In 1965, for example, John Clark Donahue founded the Moppet Players, which became the world-renowned Children’s Theatre Company. Founding artistic director Gary Gisselman directed the Chanhassen Dinner Theatre’s first production in 1968. In 1976, Jack Rueler (a graduate of Macalester College) formed Mixed Blood, one of the first theaters in the country with mixed-race casting, and hired Lou Bellamy as a director, who started the African-American Penumbra Theatre the same year.
More start-ups—In the Heart of the Beast Puppet and Mask Theatre, Illusion Theater, Park Square Theatre, Great American History Theatre—came throughout the 1970s.
“If you leave food out in your house, you get mice. If you leave actors alone, they’ll start making theaters,” Papatola quips. “The Guthrie created the idea that it could be done and people would come to see theater. There were also these actors in town, and more actors who came to town looking for work.” Few theaters paid a living wage, but the advertising and film-production industries here in the 1970s and ’80s provided voiceover work, training films, and other commercial work with which actors could supplement their incomes.
(Later, such long-running for-profit ventures as Triple Espresso (12 years) and the former Hey City Theater’s Tony ’n’ Tina’s Wedding (five years) served the same purpose.

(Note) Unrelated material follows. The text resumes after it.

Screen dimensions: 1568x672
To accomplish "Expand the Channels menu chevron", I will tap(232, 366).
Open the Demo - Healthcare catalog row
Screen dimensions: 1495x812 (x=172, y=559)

They “provide work weeks for actors,” Papatola says. “Every week an actor isn’t waiting tables is another excuse for why they should stay here as opposed to going to Seattle, Chicago, or New York.”)
A theater-industry ecology developed. Active community theaters in 1970s—Chimera, Theater of Involvement, Edith Bush Players—“didn’t pay anybody,” says Graydon Royce. But “they offered a lot of theater and helped develop audiences.” Also key to audience development was Professor Arthur Ballet’s Introduction to Theater course at the University of Minnesota (he taught it from approximately 1963 to 1985).

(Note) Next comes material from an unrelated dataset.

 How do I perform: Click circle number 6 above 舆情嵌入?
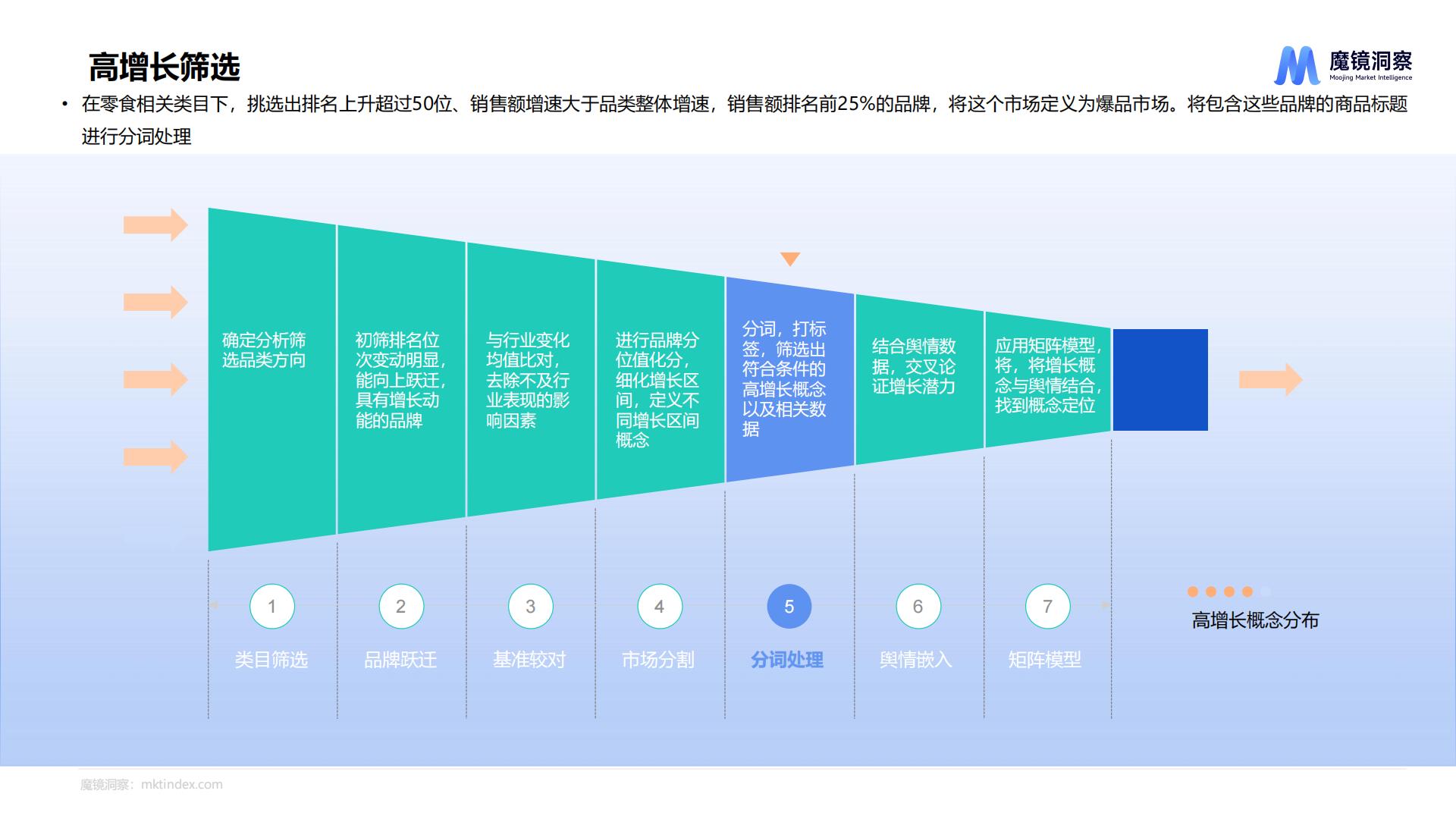(918, 606)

“Arthur taught 2,000 students a year who were forced to go to theater as class assignments,” Nolte recalls. “So Arthur planted a huge seedbed of people who were interested in theater.”

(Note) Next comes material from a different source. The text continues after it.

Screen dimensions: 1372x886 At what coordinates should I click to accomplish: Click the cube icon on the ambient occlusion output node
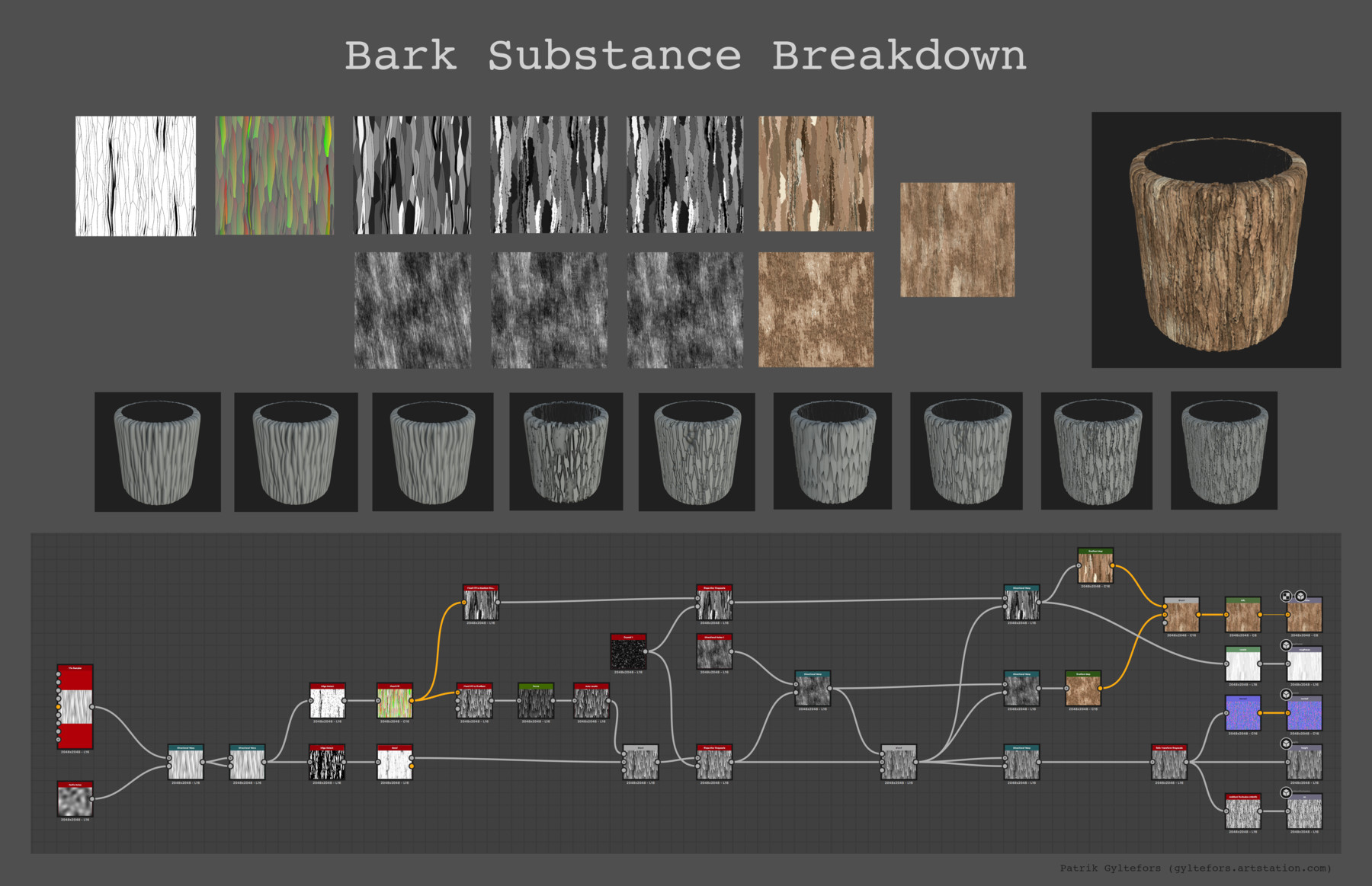coord(1286,793)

On the funding side, philanthropists, both private family foundations and a growing number of corporate ones (General Mills, Target, Medtronic), continued to get theaters started and keep them afloat. Royce says, “Those monies were absolutely critical to the nonprofit companies—which are generally about 55 percent funded and 45 percent earned—as they grew up.”
Papatola says, “Just like we have this healthy, intriguing ecosystem of small, medium, and big theaters, there’s a corresponding structure of funders. The Jerome Foundation, they’re the wet-dough people; they give you money to get going. When you get more established, you go for a McKnight Foundation grant or a Bush Foundation grant.” In addition, the Jerome Foundation supports the Playwrights’ Center in Minneapolis.